Sig sat bolt upright. In the distance he could hear heavy hobnailed boots clanging sharply on the cement floor of the cell-block corridor.

They were coming for him!

He tried to steel himself, but despair washed over him. His heart pounded. His palms were sweaty, his mouth dry. He felt weak.

The fateful footsteps rang in his ears. He prayed they would not stop at his cell. They did. The sound of the iron bolt being thrown back hit his mind like a mailed fist. The door was flung open.

Outside stood two grim SS men. One of them consulted a list.

“Brandt, Sigmund,” he snapped.

Sig nodded. He did not trust himself to speak.

Curtly the guard motioned to him. “Come!”

Numbly he walked between the two guards. He tried not to think of what lay ahead of him. But it was all there was. Fear was a cold, hard knot in his guts.

The guards marched him into a bleak courtyard. The gray morning was raw and cold. Against a far wall a group of prisoners were lined up. Twenty, thirty men. Guarded by armed SS men. His guards walked him toward the group.

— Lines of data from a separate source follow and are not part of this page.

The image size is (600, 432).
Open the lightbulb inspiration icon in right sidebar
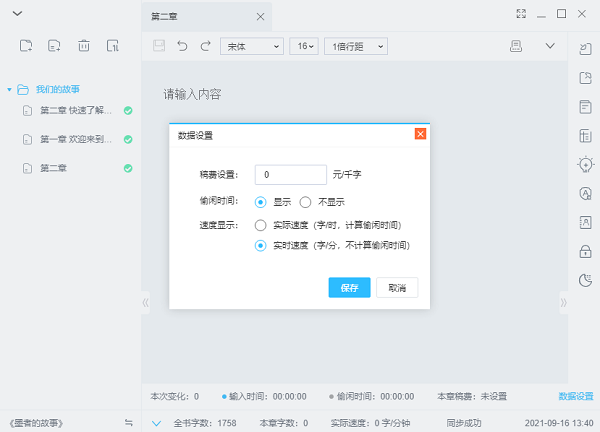pos(585,164)
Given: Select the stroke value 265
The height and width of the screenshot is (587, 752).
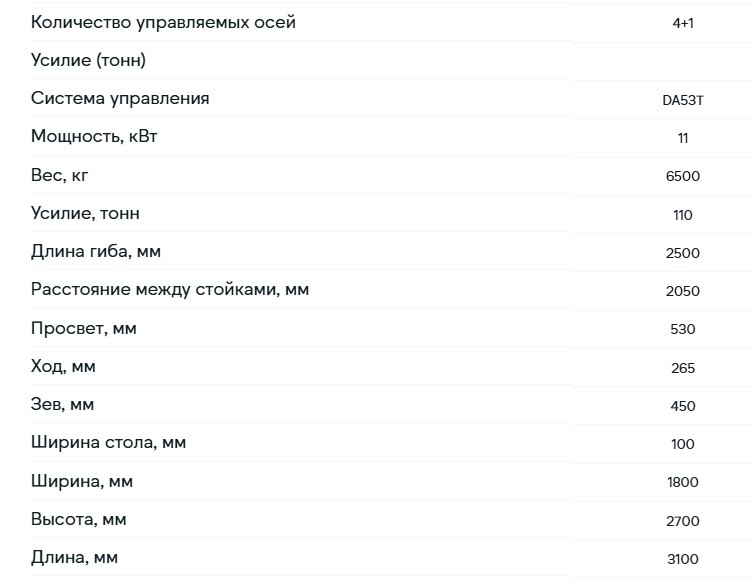Looking at the screenshot, I should (x=683, y=368).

Sig's legs were leaden. He stared with horror at the men in front of the wall. It — it was not possible….

One of his guards gruffly motioned him to join the group. He did, moving like a somnambulist.

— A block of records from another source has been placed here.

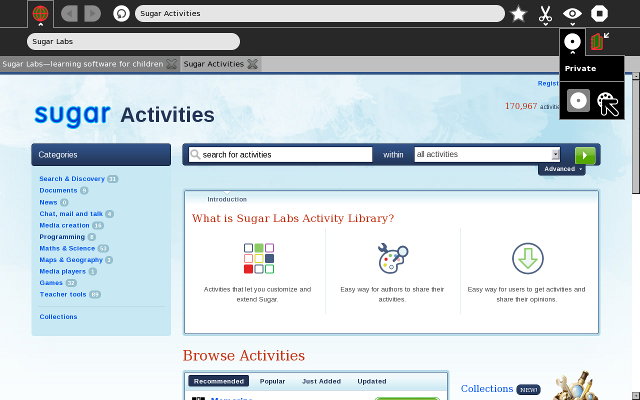Go forward to the next page

pos(92,14)
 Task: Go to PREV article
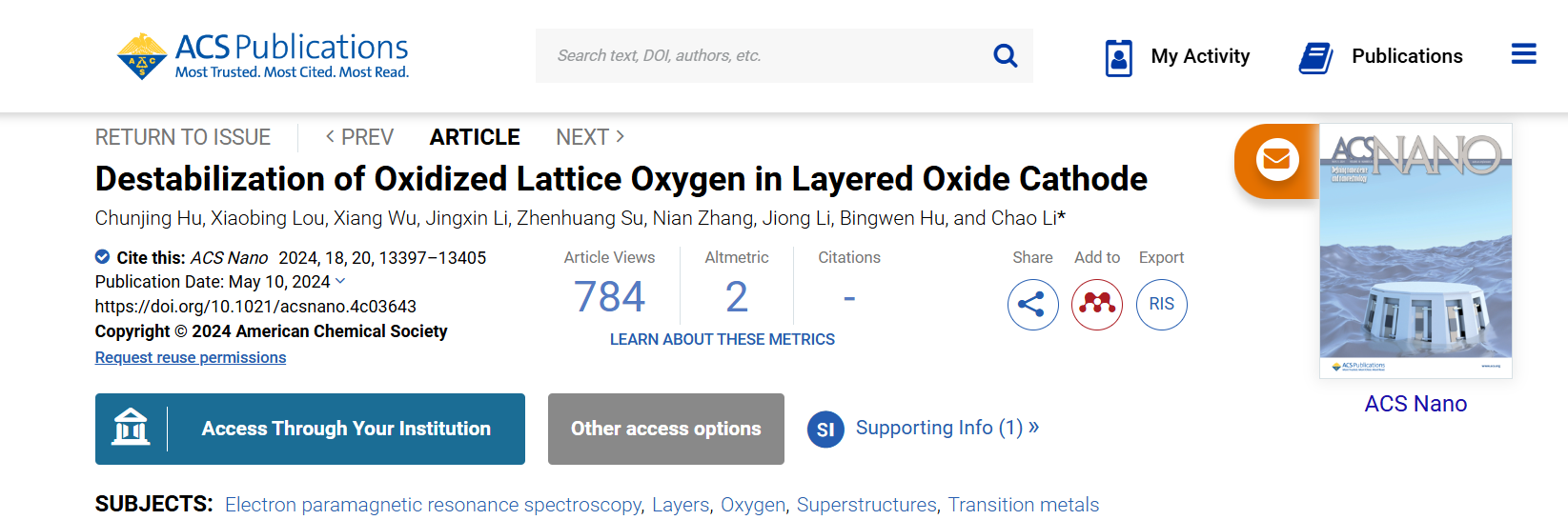[359, 137]
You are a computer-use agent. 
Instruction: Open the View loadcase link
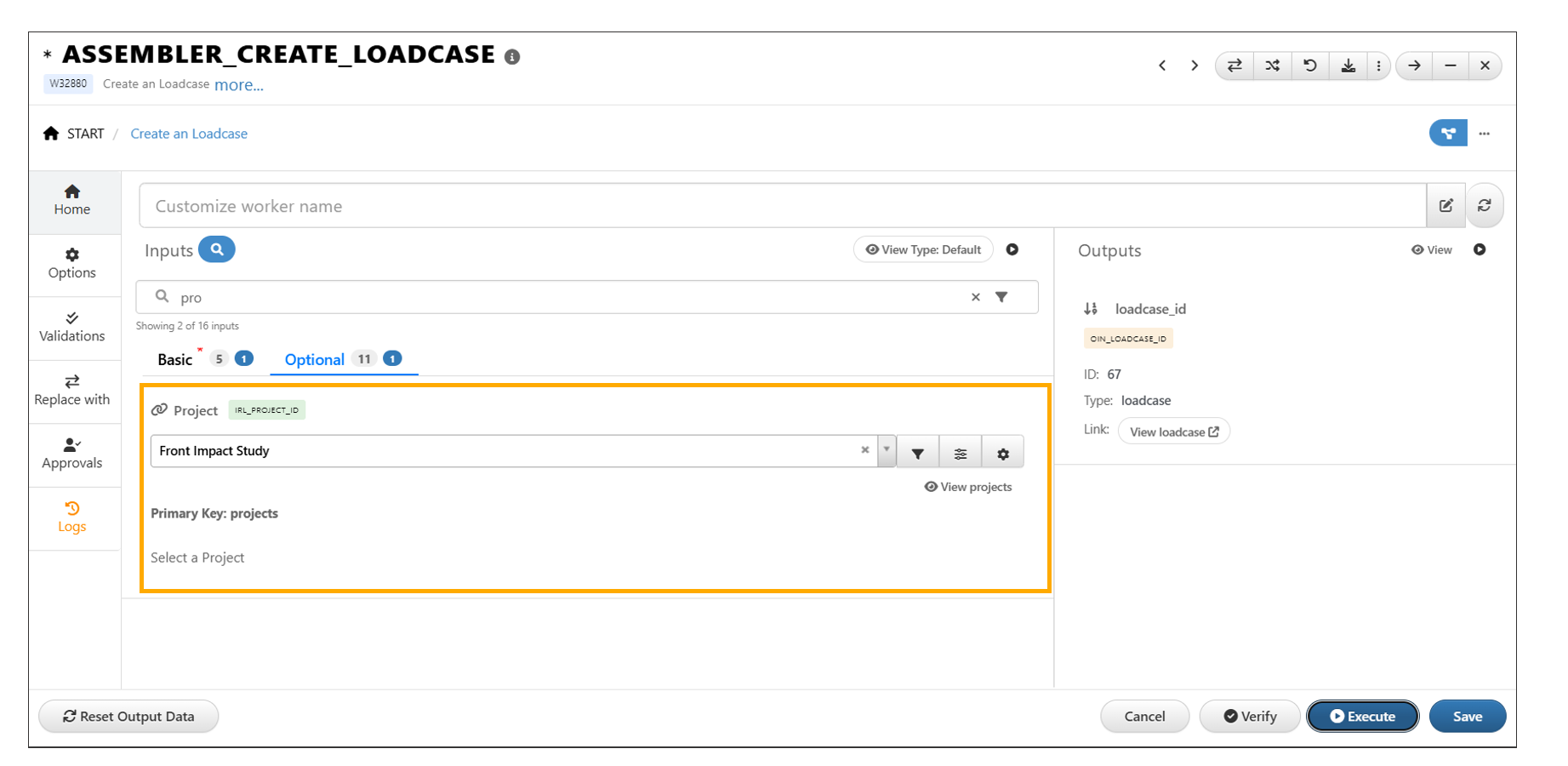click(1173, 432)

They waited in silence. A few more prisoners were herded out into the courtyard and added to the group at the wall.

An SS non-com, a Scharführer, entered the yard. All eyes followed him as he approached the waiting group. He held a list and began to read names from it in an unpleasant, high-pitched voice. The men answered dully. Sig started as his name was called. He heard himself answer as from another world.

The Scharführer put his list away. He surveyed the men.

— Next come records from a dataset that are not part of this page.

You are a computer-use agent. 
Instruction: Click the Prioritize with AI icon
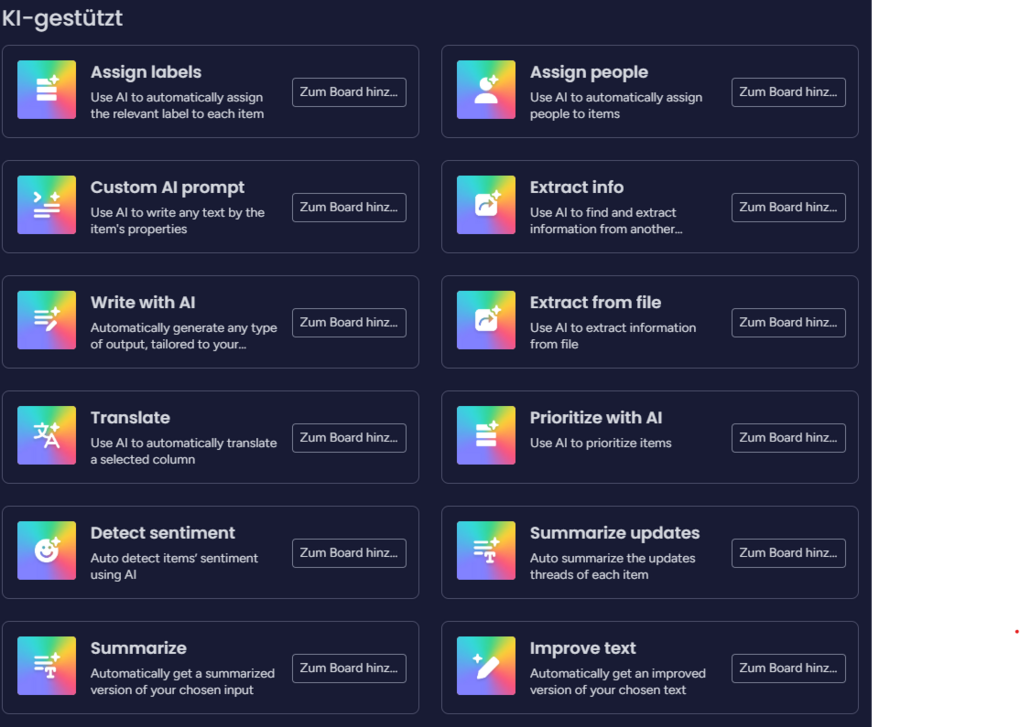point(486,435)
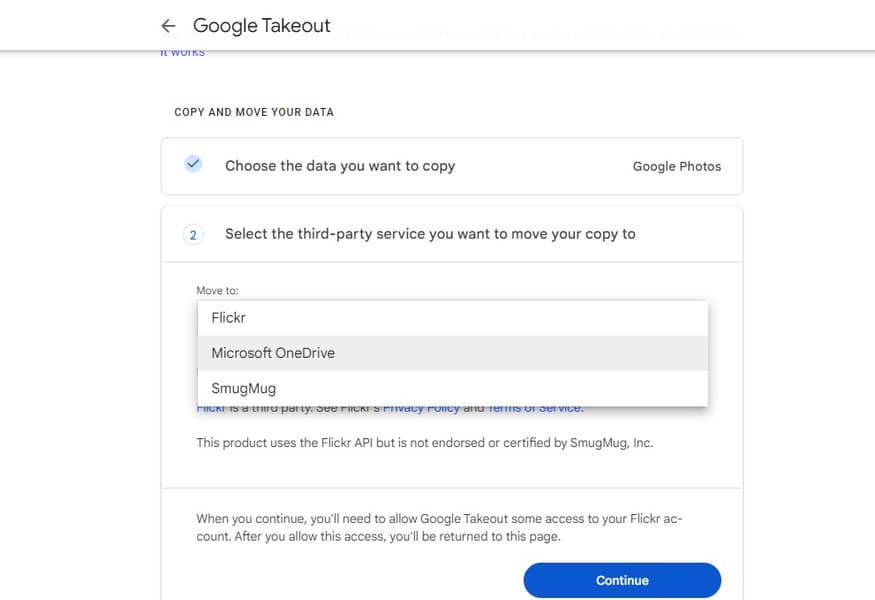Click the 'it works' link at top
Screen dimensions: 875x600
click(x=182, y=52)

“You are being released,” he shrilled at them. “You will return to your assigned work at once! You will now form a single line and pass by the Einhaltstelle over there.” He pointed to a couple of non-coms, one with a large box at his feet, the other with a clipboard in his hands. “You will inform the Rottenführer where you work. Verstanden? — Understood?”

He did not wait for an acknowledgment. “Los!” he shouted. “Schnell! Schnell!”

Quickly the men began to file by the two non-coms.

Sig was stunned. The tightness of relief in his throat threatened to choke him. He swallowed. Hard. His eyes smarted. He was going free! He did not know how. He did not know why. He did not even want to think about it. They were letting him go!

He found himself in line with only half a dozen others in front of him. Work? Where? He suddenly grew sober. What would he tell them? It would have to be specific. He listened. He tried to hear what the men ahead of him were saying.

“… Landowski, Herr Rottenführer.”

Arbeitsstelle?”

Sperrzone Haigerloch, Herr Rottenführer.”

The non-com made a note on his clipboard.

“Next!”

Why not? Sperrzone Haigerloch — the restricted security zone around the reactor-cave entrance. At least he'd been there. Knew a little about the place. He'd have to play it by ear. Things were happening too fast for planning.

It was his turn.

“Name?”

“Sigmund Brandt, Herr Rottenführer.”

“Place of work?”

“Haigerloch Restricted Zone, Herr Rottenführer.”

The non-com made his note. “Next!”

Rummaging through the box in front of him, the other SS man came up with a large envelope. He threw it at Sig.

“Your belongings,” he said. He pointed to a field-gray Volkswagen parked nearby. “Go to that car. Wait!”

Sig found himself with two other men. A Pole and a Frenchman. Only these three had given the Haigerloch Restricted Zone as their place of work. They eyed one another in silence.

An SS man came over to the car.

“Get in!” he ordered.

The three men piled in.

A few minutes later Sig was on his way to Haigerloch….

Obersturmführer Rauner sat at his desk staring glumly at the order he had received late the night before. Verflucht nochmal! That truly pissed down the drain his chances of getting somewhere. He had been so sure he would be able to come up with a real hot suspect. He had marked two of the scatter-raid subjects for special interrogation this morning. He was all set. An Italian sheet-metal worker, Tittoni or something, and that Swiss technician, Brandt.